## Extracted data entries:
————————

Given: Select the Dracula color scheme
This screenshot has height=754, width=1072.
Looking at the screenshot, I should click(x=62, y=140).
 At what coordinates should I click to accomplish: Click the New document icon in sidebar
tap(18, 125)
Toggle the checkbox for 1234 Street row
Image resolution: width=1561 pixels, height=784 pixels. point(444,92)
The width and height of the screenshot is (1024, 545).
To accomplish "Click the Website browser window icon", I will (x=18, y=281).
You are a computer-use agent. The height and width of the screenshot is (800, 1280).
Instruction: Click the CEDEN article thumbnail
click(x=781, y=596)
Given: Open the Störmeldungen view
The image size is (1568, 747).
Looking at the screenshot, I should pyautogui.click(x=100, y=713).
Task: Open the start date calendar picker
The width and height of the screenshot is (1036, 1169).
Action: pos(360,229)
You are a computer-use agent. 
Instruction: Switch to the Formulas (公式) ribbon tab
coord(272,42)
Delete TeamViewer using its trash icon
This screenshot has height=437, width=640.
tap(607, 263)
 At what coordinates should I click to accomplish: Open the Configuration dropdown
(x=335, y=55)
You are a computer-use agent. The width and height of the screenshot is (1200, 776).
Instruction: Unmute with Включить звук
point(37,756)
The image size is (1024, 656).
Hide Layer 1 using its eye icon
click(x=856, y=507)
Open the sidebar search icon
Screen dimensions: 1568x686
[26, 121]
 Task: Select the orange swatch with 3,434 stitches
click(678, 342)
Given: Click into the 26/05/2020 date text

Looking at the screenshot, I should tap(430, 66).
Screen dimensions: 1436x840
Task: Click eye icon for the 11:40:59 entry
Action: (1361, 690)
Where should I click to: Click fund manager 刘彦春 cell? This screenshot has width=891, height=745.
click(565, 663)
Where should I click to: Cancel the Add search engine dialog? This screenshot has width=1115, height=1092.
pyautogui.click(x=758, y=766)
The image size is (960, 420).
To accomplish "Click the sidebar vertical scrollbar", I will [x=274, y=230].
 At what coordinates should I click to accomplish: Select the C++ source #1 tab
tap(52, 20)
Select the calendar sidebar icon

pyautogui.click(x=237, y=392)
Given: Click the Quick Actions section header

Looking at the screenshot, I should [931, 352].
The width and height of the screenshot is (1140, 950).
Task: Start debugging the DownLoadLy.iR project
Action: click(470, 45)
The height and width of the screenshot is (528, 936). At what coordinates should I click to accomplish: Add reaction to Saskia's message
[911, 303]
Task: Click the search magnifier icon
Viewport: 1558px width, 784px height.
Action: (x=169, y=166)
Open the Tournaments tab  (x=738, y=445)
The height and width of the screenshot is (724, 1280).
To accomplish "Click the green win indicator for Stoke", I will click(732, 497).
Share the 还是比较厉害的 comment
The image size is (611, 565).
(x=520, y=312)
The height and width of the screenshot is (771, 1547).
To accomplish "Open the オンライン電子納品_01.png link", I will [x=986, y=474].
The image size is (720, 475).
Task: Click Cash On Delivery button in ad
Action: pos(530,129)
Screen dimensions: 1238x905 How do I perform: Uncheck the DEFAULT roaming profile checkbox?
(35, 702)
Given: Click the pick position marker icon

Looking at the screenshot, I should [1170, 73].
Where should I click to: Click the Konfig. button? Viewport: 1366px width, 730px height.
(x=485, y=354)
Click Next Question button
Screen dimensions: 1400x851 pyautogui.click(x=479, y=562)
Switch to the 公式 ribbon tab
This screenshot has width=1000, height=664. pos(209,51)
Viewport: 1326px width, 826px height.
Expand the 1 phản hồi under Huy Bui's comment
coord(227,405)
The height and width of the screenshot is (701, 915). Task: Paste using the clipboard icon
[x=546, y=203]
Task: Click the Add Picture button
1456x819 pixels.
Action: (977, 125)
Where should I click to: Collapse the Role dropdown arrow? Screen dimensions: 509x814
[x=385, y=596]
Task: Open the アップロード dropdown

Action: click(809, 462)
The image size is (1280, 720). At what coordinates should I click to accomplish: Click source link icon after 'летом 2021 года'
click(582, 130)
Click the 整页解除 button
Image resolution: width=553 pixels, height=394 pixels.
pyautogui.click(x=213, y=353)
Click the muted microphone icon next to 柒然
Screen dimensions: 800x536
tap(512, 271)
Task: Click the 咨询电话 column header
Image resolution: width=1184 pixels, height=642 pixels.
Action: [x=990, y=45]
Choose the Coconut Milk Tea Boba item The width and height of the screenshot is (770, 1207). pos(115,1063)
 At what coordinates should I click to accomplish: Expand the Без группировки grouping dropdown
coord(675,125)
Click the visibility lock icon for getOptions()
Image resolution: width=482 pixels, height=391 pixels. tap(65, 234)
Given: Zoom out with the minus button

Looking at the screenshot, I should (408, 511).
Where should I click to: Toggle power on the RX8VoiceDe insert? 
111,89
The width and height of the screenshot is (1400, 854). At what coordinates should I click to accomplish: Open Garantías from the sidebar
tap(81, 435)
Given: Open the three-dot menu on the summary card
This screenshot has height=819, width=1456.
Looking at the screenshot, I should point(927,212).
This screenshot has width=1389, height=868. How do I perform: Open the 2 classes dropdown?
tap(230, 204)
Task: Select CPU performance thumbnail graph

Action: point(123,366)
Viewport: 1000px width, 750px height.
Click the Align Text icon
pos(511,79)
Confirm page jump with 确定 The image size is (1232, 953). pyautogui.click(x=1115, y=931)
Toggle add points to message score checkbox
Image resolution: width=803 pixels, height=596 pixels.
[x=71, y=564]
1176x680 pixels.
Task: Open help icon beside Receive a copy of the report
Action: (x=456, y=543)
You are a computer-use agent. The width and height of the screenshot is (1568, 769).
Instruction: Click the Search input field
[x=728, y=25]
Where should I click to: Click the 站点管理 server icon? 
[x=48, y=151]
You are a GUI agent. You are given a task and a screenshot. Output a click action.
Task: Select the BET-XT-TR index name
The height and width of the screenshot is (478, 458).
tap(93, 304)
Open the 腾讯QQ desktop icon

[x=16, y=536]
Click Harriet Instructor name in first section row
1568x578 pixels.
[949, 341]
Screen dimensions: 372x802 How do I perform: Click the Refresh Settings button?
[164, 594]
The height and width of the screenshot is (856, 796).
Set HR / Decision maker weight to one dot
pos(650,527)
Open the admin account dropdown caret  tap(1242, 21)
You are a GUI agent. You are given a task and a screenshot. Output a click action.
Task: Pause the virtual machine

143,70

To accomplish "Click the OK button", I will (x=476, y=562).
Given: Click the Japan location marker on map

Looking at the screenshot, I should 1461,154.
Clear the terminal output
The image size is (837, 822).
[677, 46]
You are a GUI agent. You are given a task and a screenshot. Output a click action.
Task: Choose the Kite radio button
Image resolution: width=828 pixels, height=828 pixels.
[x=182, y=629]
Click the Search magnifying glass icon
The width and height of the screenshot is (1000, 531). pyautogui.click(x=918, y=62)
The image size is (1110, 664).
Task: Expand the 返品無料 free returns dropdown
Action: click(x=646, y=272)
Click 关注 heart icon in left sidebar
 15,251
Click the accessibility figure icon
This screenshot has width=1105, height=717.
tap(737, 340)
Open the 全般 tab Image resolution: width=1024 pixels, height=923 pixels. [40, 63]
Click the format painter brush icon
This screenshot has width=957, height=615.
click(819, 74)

————————

Please return all of the items above word for word, with no changes.

## EXERCISE RESULT:
Given: Select the Dracula color scheme
This screenshot has height=754, width=1072.
Looking at the screenshot, I should click(x=62, y=140).
 At what coordinates should I click to accomplish: Click the New document icon in sidebar
tap(18, 125)
Toggle the checkbox for 1234 Street row
Image resolution: width=1561 pixels, height=784 pixels. point(444,92)
The width and height of the screenshot is (1024, 545).
To accomplish "Click the Website browser window icon", I will (x=18, y=281).
You are a computer-use agent. The height and width of the screenshot is (800, 1280).
Instruction: Click the CEDEN article thumbnail
click(x=781, y=596)
Given: Open the Störmeldungen view
The image size is (1568, 747).
Looking at the screenshot, I should pyautogui.click(x=100, y=713).
Task: Open the start date calendar picker
The width and height of the screenshot is (1036, 1169).
Action: pos(360,229)
You are a computer-use agent. 
Instruction: Switch to the Formulas (公式) ribbon tab
coord(272,42)
Delete TeamViewer using its trash icon
This screenshot has height=437, width=640.
tap(607, 263)
 At what coordinates should I click to accomplish: Open the Configuration dropdown
(x=335, y=55)
You are a computer-use agent. The width and height of the screenshot is (1200, 776).
Instruction: Unmute with Включить звук
point(37,756)
The image size is (1024, 656).
Hide Layer 1 using its eye icon
click(x=856, y=507)
Open the sidebar search icon
Screen dimensions: 1568x686
[26, 121]
 Task: Select the orange swatch with 3,434 stitches
click(678, 342)
Given: Click into the 26/05/2020 date text

Looking at the screenshot, I should tap(430, 66).
Screen dimensions: 1436x840
Task: Click eye icon for the 11:40:59 entry
Action: (1361, 690)
Where should I click to: Click fund manager 刘彦春 cell? This screenshot has width=891, height=745.
click(565, 663)
Where should I click to: Cancel the Add search engine dialog? This screenshot has width=1115, height=1092.
pyautogui.click(x=758, y=766)
The image size is (960, 420).
To accomplish "Click the sidebar vertical scrollbar", I will [x=274, y=230].
 At what coordinates should I click to accomplish: Select the C++ source #1 tab
tap(52, 20)
Select the calendar sidebar icon

pyautogui.click(x=237, y=392)
Given: Click the Quick Actions section header

Looking at the screenshot, I should [931, 352].
The width and height of the screenshot is (1140, 950).
Task: Start debugging the DownLoadLy.iR project
Action: click(470, 45)
The height and width of the screenshot is (528, 936). At what coordinates should I click to accomplish: Add reaction to Saskia's message
[911, 303]
Task: Click the search magnifier icon
Viewport: 1558px width, 784px height.
Action: (x=169, y=166)
Open the Tournaments tab  (x=738, y=445)
The height and width of the screenshot is (724, 1280).
To accomplish "Click the green win indicator for Stoke", I will click(732, 497).
Share the 还是比较厉害的 comment
The image size is (611, 565).
(x=520, y=312)
The height and width of the screenshot is (771, 1547).
To accomplish "Open the オンライン電子納品_01.png link", I will [x=986, y=474].
The image size is (720, 475).
Task: Click Cash On Delivery button in ad
Action: pos(530,129)
Screen dimensions: 1238x905 How do I perform: Uncheck the DEFAULT roaming profile checkbox?
(35, 702)
Given: Click the pick position marker icon

Looking at the screenshot, I should [1170, 73].
Where should I click to: Click the Konfig. button? Viewport: 1366px width, 730px height.
(x=485, y=354)
Click Next Question button
Screen dimensions: 1400x851 pyautogui.click(x=479, y=562)
Switch to the 公式 ribbon tab
This screenshot has width=1000, height=664. pos(209,51)
Viewport: 1326px width, 826px height.
Expand the 1 phản hồi under Huy Bui's comment
coord(227,405)
The height and width of the screenshot is (701, 915). Task: Paste using the clipboard icon
[x=546, y=203]
Task: Click the Add Picture button
1456x819 pixels.
Action: (977, 125)
Where should I click to: Collapse the Role dropdown arrow? Screen dimensions: 509x814
[x=385, y=596]
Task: Open the アップロード dropdown

Action: click(809, 462)
The image size is (1280, 720). At what coordinates should I click to accomplish: Click source link icon after 'летом 2021 года'
click(582, 130)
Click the 整页解除 button
Image resolution: width=553 pixels, height=394 pixels.
pyautogui.click(x=213, y=353)
Click the muted microphone icon next to 柒然
Screen dimensions: 800x536
tap(512, 271)
Task: Click the 咨询电话 column header
Image resolution: width=1184 pixels, height=642 pixels.
Action: [x=990, y=45]
Choose the Coconut Milk Tea Boba item The width and height of the screenshot is (770, 1207). pos(115,1063)
 At what coordinates should I click to accomplish: Expand the Без группировки grouping dropdown
coord(675,125)
Click the visibility lock icon for getOptions()
Image resolution: width=482 pixels, height=391 pixels. tap(65, 234)
Given: Zoom out with the minus button

Looking at the screenshot, I should (408, 511).
Where should I click to: Toggle power on the RX8VoiceDe insert? 
111,89
The width and height of the screenshot is (1400, 854). At what coordinates should I click to accomplish: Open Garantías from the sidebar
tap(81, 435)
Given: Open the three-dot menu on the summary card
This screenshot has height=819, width=1456.
Looking at the screenshot, I should point(927,212).
This screenshot has width=1389, height=868. How do I perform: Open the 2 classes dropdown?
tap(230, 204)
Task: Select CPU performance thumbnail graph

Action: point(123,366)
Viewport: 1000px width, 750px height.
Click the Align Text icon
pos(511,79)
Confirm page jump with 确定 The image size is (1232, 953). pyautogui.click(x=1115, y=931)
Toggle add points to message score checkbox
Image resolution: width=803 pixels, height=596 pixels.
[x=71, y=564]
1176x680 pixels.
Task: Open help icon beside Receive a copy of the report
Action: (x=456, y=543)
You are a computer-use agent. The width and height of the screenshot is (1568, 769).
Instruction: Click the Search input field
[x=728, y=25]
Where should I click to: Click the 站点管理 server icon? 
[x=48, y=151]
You are a GUI agent. You are given a task and a screenshot. Output a click action.
Task: Select the BET-XT-TR index name
The height and width of the screenshot is (478, 458).
tap(93, 304)
Open the 腾讯QQ desktop icon

[x=16, y=536]
Click Harriet Instructor name in first section row
1568x578 pixels.
[949, 341]
Screen dimensions: 372x802 How do I perform: Click the Refresh Settings button?
[164, 594]
The height and width of the screenshot is (856, 796).
Set HR / Decision maker weight to one dot
pos(650,527)
Open the admin account dropdown caret  tap(1242, 21)
You are a GUI agent. You are given a task and a screenshot. Output a click action.
Task: Pause the virtual machine

143,70

To accomplish "Click the OK button", I will (x=476, y=562).
Given: Click the Japan location marker on map

Looking at the screenshot, I should 1461,154.
Clear the terminal output
The image size is (837, 822).
[677, 46]
You are a GUI agent. You are given a task and a screenshot. Output a click action.
Task: Choose the Kite radio button
Image resolution: width=828 pixels, height=828 pixels.
[x=182, y=629]
Click the Search magnifying glass icon
The width and height of the screenshot is (1000, 531). pyautogui.click(x=918, y=62)
The image size is (1110, 664).
Task: Expand the 返品無料 free returns dropdown
Action: click(x=646, y=272)
Click 关注 heart icon in left sidebar
 15,251
Click the accessibility figure icon
This screenshot has width=1105, height=717.
tap(737, 340)
Open the 全般 tab Image resolution: width=1024 pixels, height=923 pixels. [40, 63]
Click the format painter brush icon
This screenshot has width=957, height=615.
click(819, 74)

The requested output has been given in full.